The Omega-3 Index is the percentage of EPA (eicosapentaenoic acid) and DHA (docosahexaenoic acid) in red blood cell membrane fatty acids, expressed as a proportion of total fatty acids. It reflects your average omega-3 intake over the preceding 90–120 days — the lifespan of a red blood cell.
EPA + DHA as a percentage of total red blood cell (RBC) membrane fatty acids. A value of 8% means that 8 out of every 100 fatty acids in your red blood cell membranes are EPA or DHA.
Unlike plasma or serum levels that fluctuate with meals, RBC membranes reflect long-term dietary intake over 90–120 days — analogous to HbA1c for blood glucose. This makes the Omega-3 Index a stable, clinically meaningful biomarker.
The Omega-3 Index is modifiable through diet and supplementation, and responds predictably to changes in EPA/DHA intake. This makes it actionable — clinicians can measure, intervene, and re-measure to confirm improvement.
The Omega-3 Index was proposed by two researchers who recognised that existing measures of omega-3 status were inadequate for clinical risk assessment.
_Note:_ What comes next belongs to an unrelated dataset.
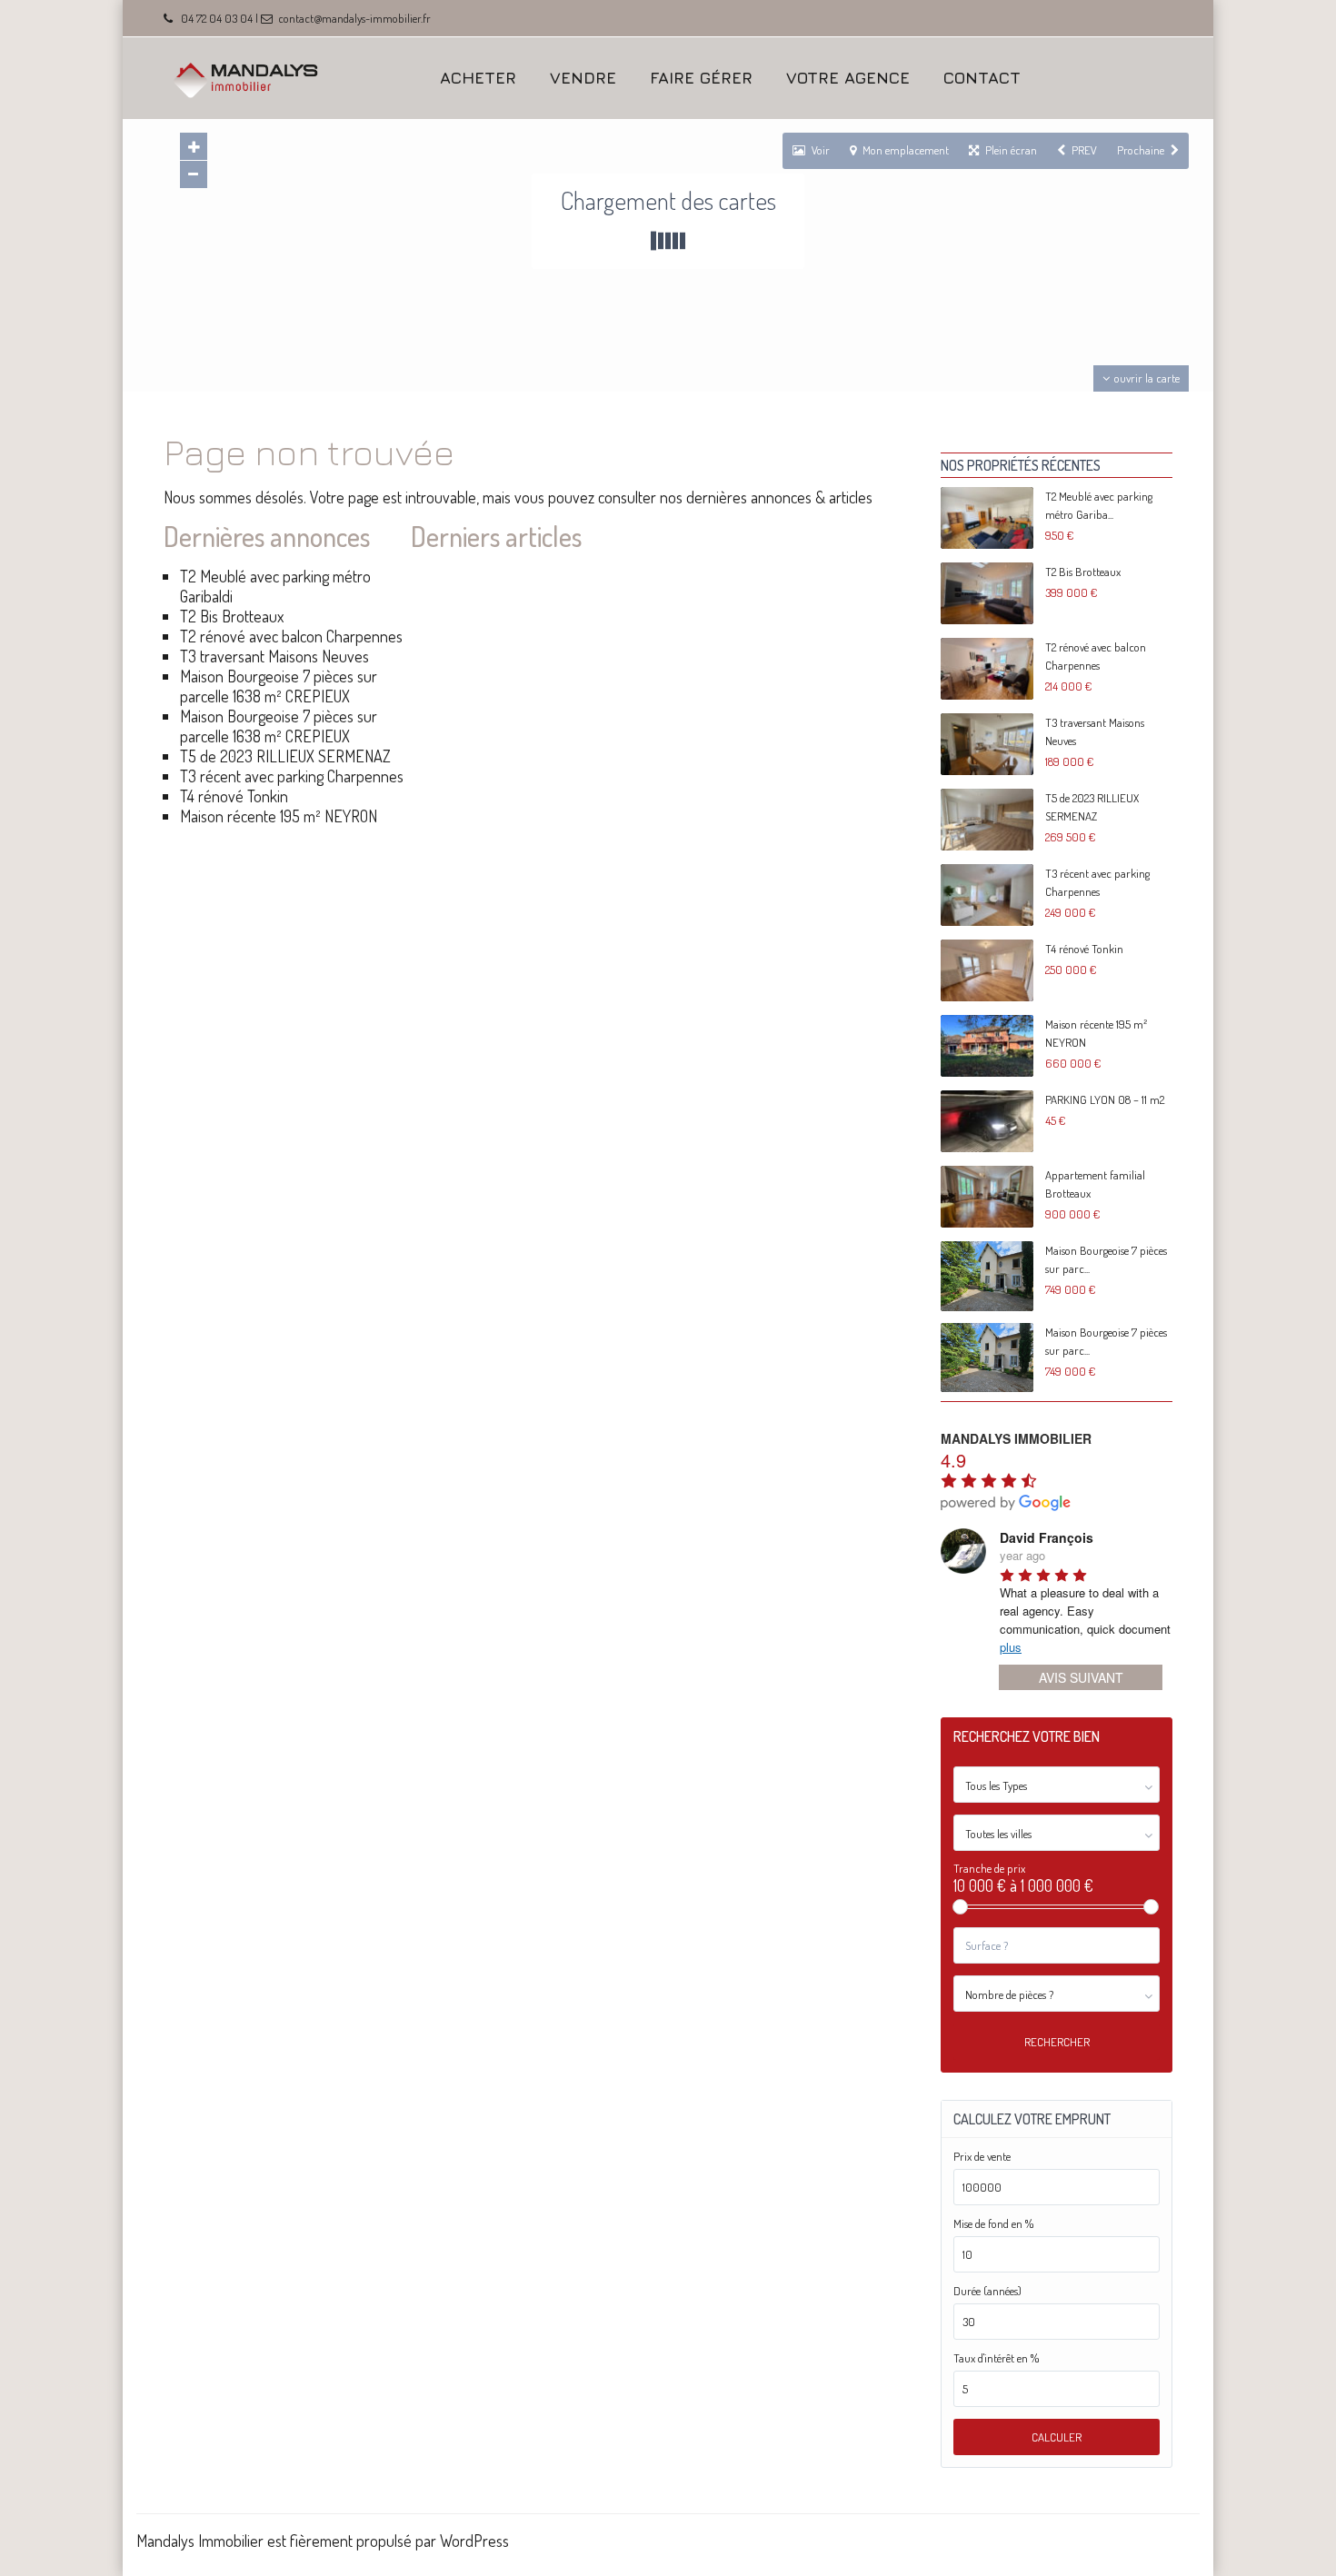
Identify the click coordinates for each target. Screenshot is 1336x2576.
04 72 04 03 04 (217, 18)
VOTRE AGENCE (848, 77)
Prof. Dr. med. Clemens von Schacky, a German preventive cardiologist, and Dr William S. Harris, an American nutritional biochemist, co-developed the Omega-3 Index. Von Schacky has worked scientifically on omega-3 fatty acids since 1983 and served as Head of Preventive Cardiology at Ludwig-Maximilians-Universität (LMU) Munich from 1987 to 2020, authoring more than 163 publications indexed in Medline.2
Harris completed his PhD in Nutrition and Food Science at the University of Minnesota (1978) and held positions at the University of Missouri–Kansas City and the University of South Dakota Sanford School of Medicine. Together, their complementary expertise in clinical cardiology and nutritional biochemistry laid the groundwork for a new generation of fatty acid biomarkers.
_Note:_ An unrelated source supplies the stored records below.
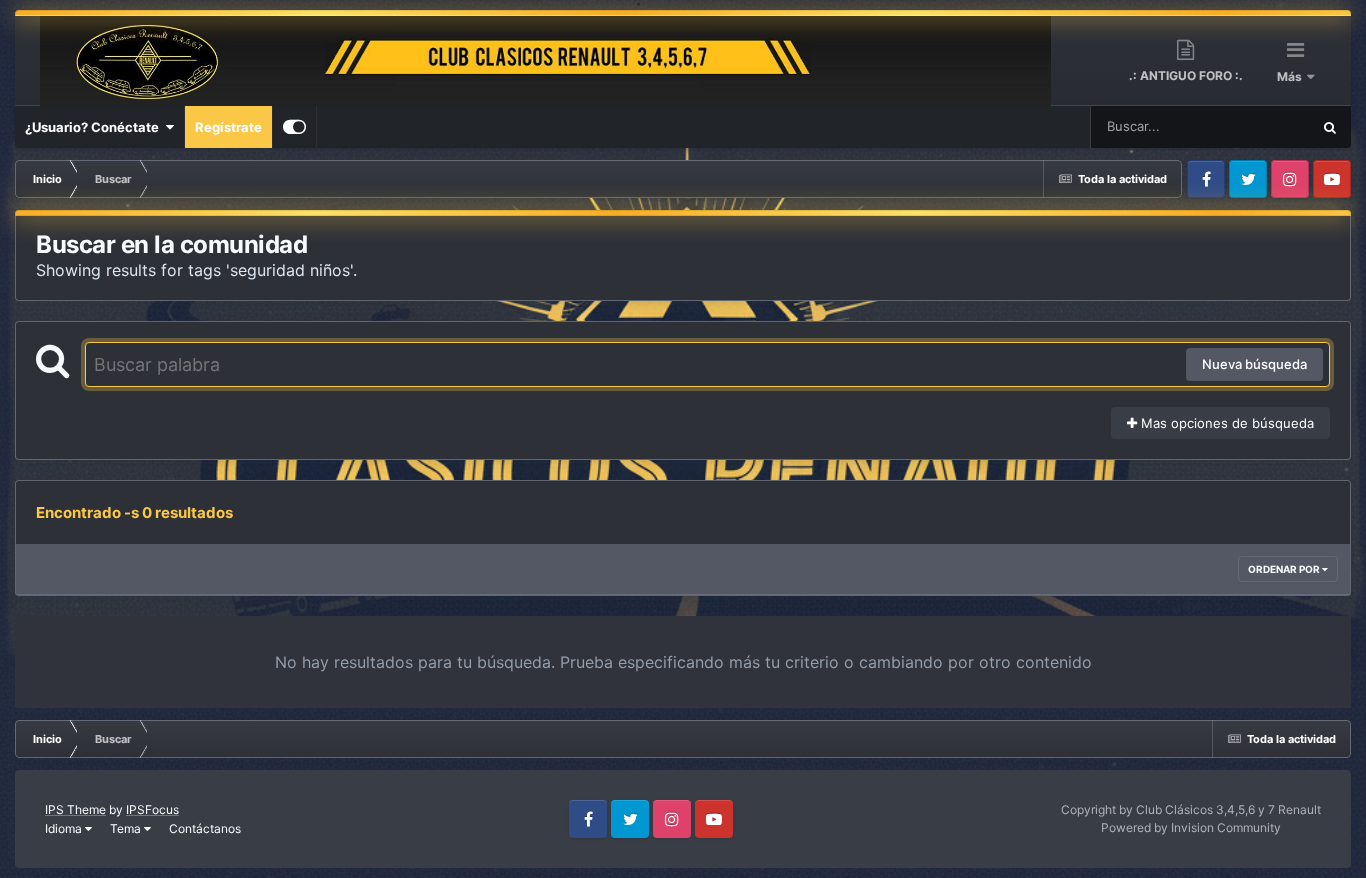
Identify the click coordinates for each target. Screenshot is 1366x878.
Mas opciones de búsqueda (1225, 423)
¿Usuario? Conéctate (95, 127)
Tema (127, 828)
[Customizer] (294, 127)
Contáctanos (205, 828)
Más (1291, 76)
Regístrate (228, 127)
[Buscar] (1330, 127)
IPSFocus (152, 809)
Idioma (65, 828)
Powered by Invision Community (1191, 827)
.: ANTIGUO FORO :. (1186, 75)
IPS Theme (75, 809)
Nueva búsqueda (1254, 364)
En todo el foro (1242, 126)
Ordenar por (1285, 569)
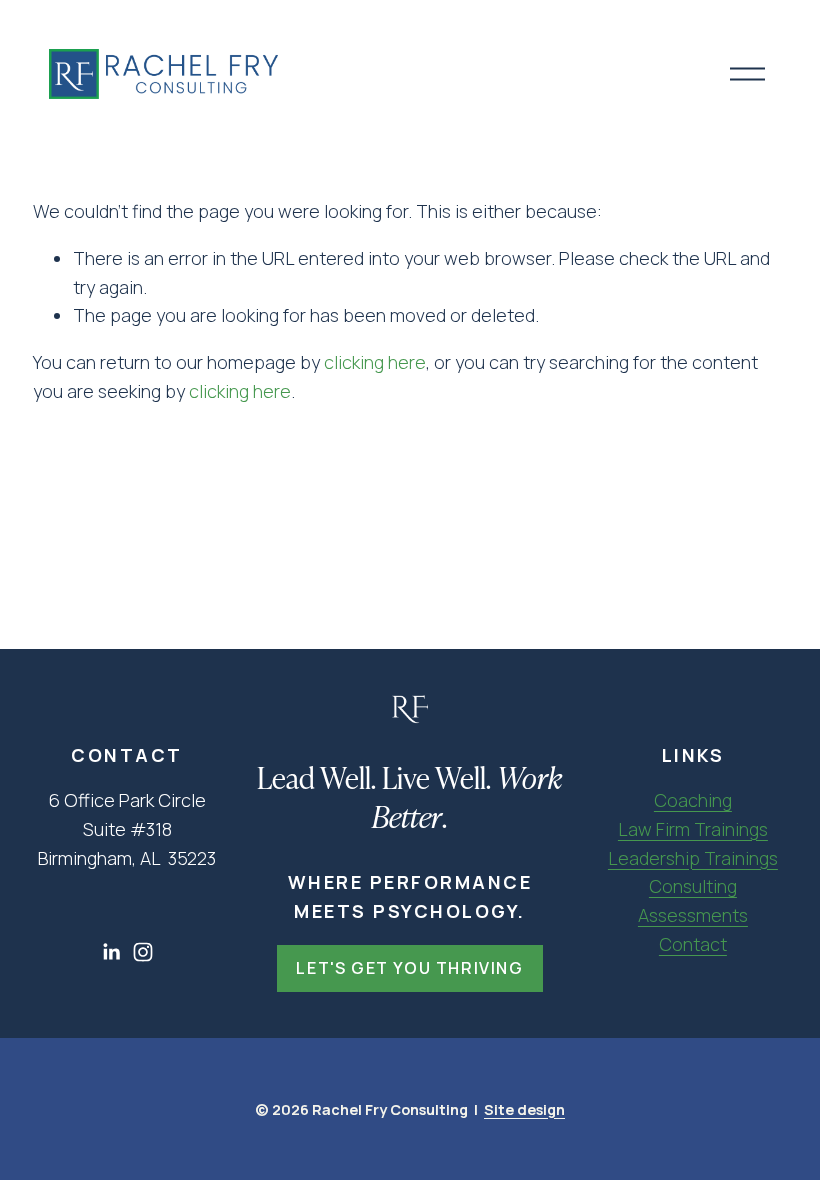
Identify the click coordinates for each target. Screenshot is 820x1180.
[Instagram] (143, 952)
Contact (693, 944)
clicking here (375, 362)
In 2004, Harris and von Schacky published “The Omega-3 Index: a new risk factor for death from coronary heart disease?” in Preventive Medicine (vol. 39, pp. 212–220).1 This paper formally proposed the Omega-3 Index as a novel risk factor for fatal coronary heart disease and established the target range of 8–11%.
The paper has since been cited over a thousand times and launched a research programme that now spans more than 440 published studies using the Omega-3 Index as a biomarker.
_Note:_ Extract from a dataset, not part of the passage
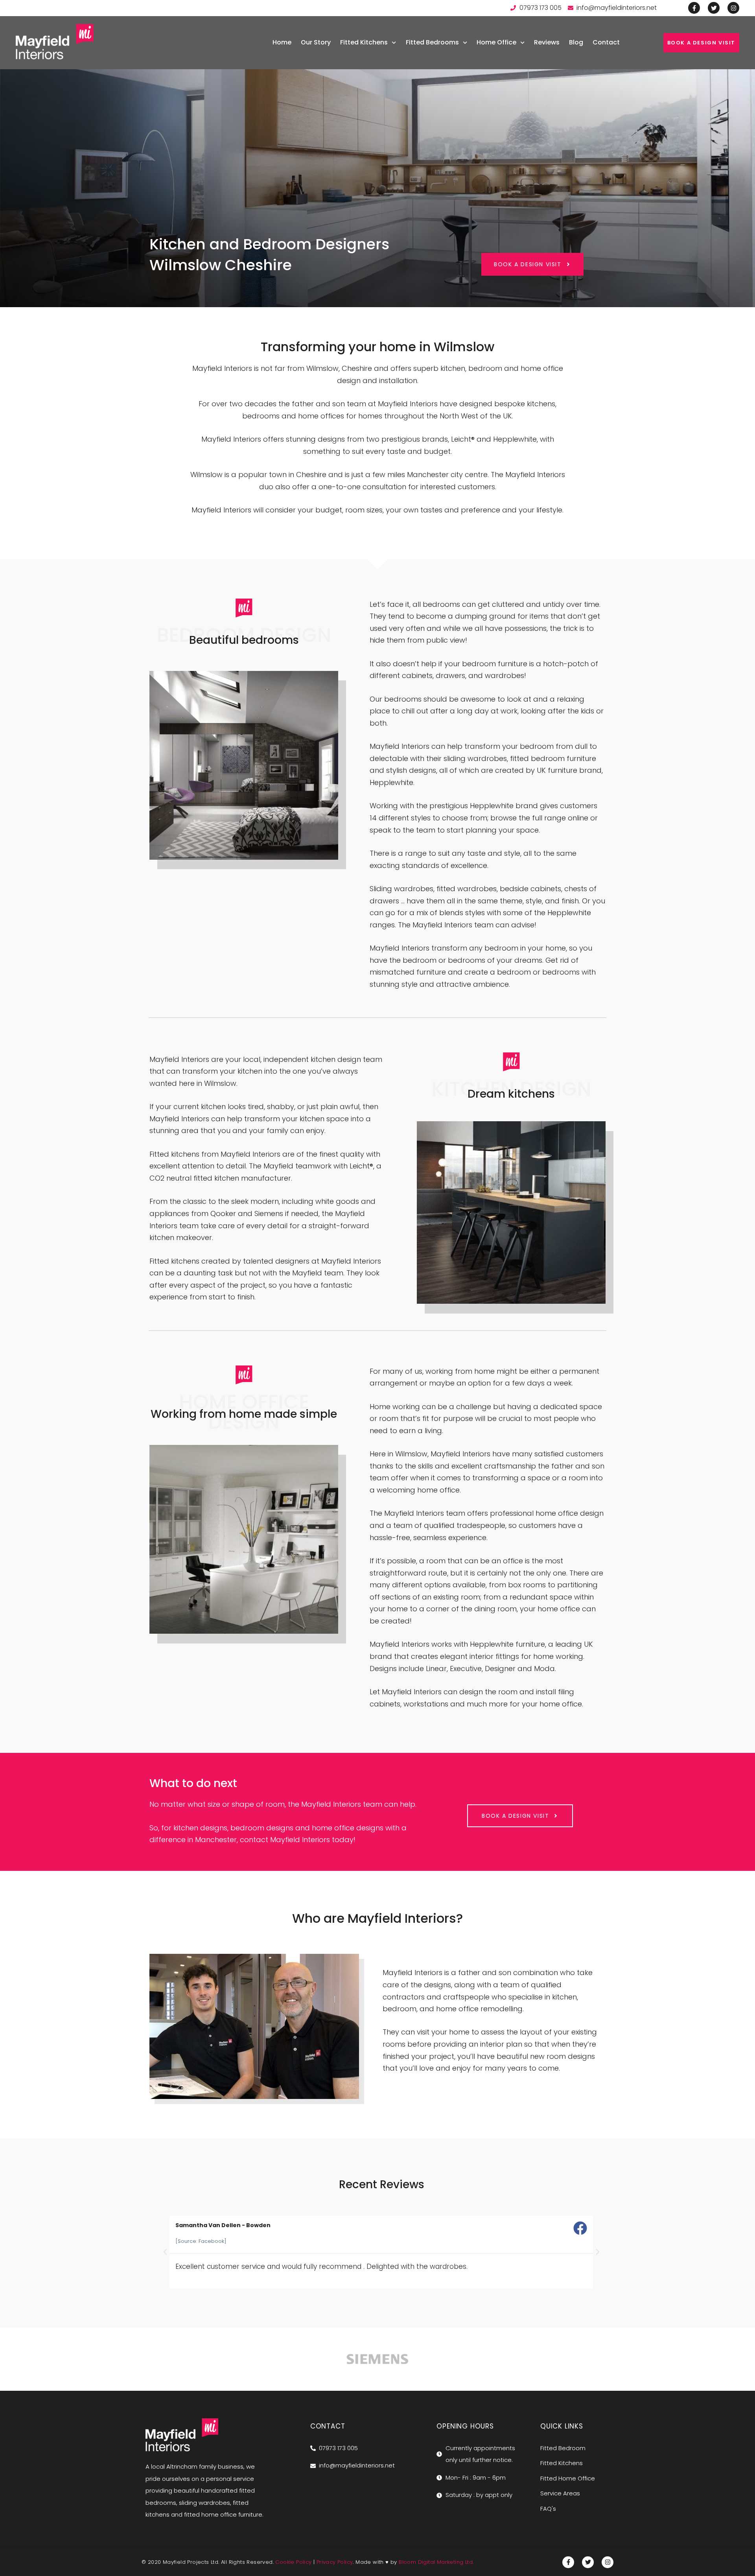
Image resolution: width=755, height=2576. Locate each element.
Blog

Von Schacky founded Omegametrix GmbH, an international reference laboratory for the HS-Omega-3 Index, based at the Innovation and Startup Center for Biotechnology (IZB) in Martinsried/Munich. Omegametrix developed and validated the standardised HS-Omega-3 Index methodology, enabling laboratories worldwide to measure the biomarker with high precision and reproducibility.2,3
Today, the HS-Omega-3 Index methodology underpins more than 440 publications in international peer-reviewed journals and has been adopted as the reference standard for omega-3 status assessment in clinical research globally.3
The Omega-3 Index is mapped to three well-established risk zones based on cardiovascular outcomes data from prospective cohort studies.1,2
Associated with significantly elevated risk of fatal coronary heart disease, sudden cardiac death, and adverse cardiovascular events. Individuals in this zone have approximately twice the risk of cardiac death compared to those above 8%. Immediate dietary intervention or supplementation is warranted.
Below the optimal range but above the highest-risk threshold. Most individuals in Western populations fall within this zone. There is a clear, dose-dependent benefit to increasing EPA+DHA intake toward the target. The Physicians’ Health Study demonstrated progressive risk reduction across this range.
The target zone. Associated with the lowest risk of fatal cardiac events and lower all-cause mortality. This range is typical of populations with high fish intake, such as Japan and South Korea, where cardiovascular mortality rates are substantially lower. Benefits plateau around 11–12%.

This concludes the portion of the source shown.